Jenna, 14, is among the 30 to 40 volunteers who have been showing up each weekday to help get the newly built Anclote High ready to go. Helping her with the textbooks was fellow student Vicky Tzimas, 14, and the secretary of student services, Katherine Cordoba.
"It's a lot of work," Jenna said. "But it never hurts to give a helping hand."
And no doubt it's a boon for principal Monica Ilse. While construction was getting under way at Anclote, Ilse got to meet some of her future students and foster a sense of volunteerism when she set up office at the nearby Paul R. Smith Middle School.
"It's been amazing," Ilse said. "I've been impressed with the students and all the community support."
"It's been an extreme turnout," said assistant principal Dillard Caldwell, who oversees the volunteers these days. Parents, teachers, students and community members have shown up in hordes to unload boxes, move furniture into classrooms and offices and conquer any other task that needs to be done. Even members of the Gulf High JROTC came out to assemble furniture, Ilse said.
"Those kids aren't even going to be attending (school) here," she said.
Anclote High, in Holiday near the Pasco-Pinellas county line, is LEED certified for its environmentally friendly features. It follows the same design as Wiregrass Ranch and Sunlake high schools, and has the capacity for 1,700 students.
About 1,000 students in grades 9-11 will attend this inaugural year. Anclote will draw transfers from Gulf and Mitchell high schools, as well students from Paul R. Smith and Gulf middle schools.
At one point, Ilse oversaw 2,600 students during her last stint as principal of Land O'Lakes High. But this is her first time overseeing the opening of a new school.
"It's been a great learning experience and it's been pretty exciting seeing it happen from the ground up," she said. "Overall the building itself is coming along. I can't say anything I don't like about the school."

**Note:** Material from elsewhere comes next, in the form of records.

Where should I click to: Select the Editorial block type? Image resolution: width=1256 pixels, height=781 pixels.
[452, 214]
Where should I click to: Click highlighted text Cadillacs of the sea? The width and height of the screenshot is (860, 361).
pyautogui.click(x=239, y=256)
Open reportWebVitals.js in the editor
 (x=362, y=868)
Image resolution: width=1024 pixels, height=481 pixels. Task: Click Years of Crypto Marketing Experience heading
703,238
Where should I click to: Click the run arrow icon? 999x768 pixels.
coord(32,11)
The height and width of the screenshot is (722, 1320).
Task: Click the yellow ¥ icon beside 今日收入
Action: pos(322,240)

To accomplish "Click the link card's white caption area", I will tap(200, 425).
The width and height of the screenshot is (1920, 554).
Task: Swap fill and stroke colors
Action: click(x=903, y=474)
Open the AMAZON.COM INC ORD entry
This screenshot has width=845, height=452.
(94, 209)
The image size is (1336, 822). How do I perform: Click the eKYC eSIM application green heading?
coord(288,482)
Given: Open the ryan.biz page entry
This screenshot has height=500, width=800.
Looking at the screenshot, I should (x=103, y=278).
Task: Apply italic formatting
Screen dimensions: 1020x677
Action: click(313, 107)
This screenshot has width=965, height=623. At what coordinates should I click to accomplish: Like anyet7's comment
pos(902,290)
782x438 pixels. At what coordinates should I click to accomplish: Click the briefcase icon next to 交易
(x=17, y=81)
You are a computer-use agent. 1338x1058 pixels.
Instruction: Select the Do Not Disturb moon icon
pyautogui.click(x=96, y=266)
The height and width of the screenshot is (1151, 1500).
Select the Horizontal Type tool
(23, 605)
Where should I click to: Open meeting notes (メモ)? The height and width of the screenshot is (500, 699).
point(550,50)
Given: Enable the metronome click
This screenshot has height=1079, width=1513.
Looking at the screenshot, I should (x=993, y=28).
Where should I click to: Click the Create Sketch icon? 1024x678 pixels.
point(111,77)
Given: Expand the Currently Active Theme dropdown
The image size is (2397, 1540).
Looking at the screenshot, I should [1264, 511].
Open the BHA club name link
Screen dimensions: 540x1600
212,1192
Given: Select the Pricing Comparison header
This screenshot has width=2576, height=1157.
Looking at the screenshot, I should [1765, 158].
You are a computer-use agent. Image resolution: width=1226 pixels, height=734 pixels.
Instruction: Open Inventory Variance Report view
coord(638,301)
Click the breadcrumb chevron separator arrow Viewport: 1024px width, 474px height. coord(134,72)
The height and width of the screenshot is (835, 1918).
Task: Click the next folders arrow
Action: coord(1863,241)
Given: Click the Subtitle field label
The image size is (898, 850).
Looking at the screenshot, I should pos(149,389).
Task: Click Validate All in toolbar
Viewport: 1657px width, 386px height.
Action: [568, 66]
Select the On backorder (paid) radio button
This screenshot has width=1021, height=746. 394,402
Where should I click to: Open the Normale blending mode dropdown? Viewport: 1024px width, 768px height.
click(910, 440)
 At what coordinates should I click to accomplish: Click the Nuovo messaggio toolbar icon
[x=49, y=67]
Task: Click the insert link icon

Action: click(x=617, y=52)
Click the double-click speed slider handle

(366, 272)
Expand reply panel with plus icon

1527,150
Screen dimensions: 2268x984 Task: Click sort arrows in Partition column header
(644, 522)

Even so, during the last weeks of July, Ilse was still looking to fill 13 teaching positions and was expecting that books for the media center would be delivered after the start of school on Aug. 24.
That's pretty typical, and Ilse, who appears calm and collected, expects things to fall into place fairly smoothly.
"Everything is going better than expected," she said.
Members of the community will be welcome to see the school for themselves at a sneak preview on Tuesday. And freshmen will have a chance to acclimate some at their own special orientation on Aug. 13.
That's good news for student volunteers Jenna and Vicky, who have their own concerns about their upcoming freshman year.
"I'm kind of scared," Vicky said. "I'm afraid I'm going to get lost — the school is so big."
"I'm kind of nervous and excited, too," Jenna said. "But it's going to be great. The school is nice and big and we have a great principal."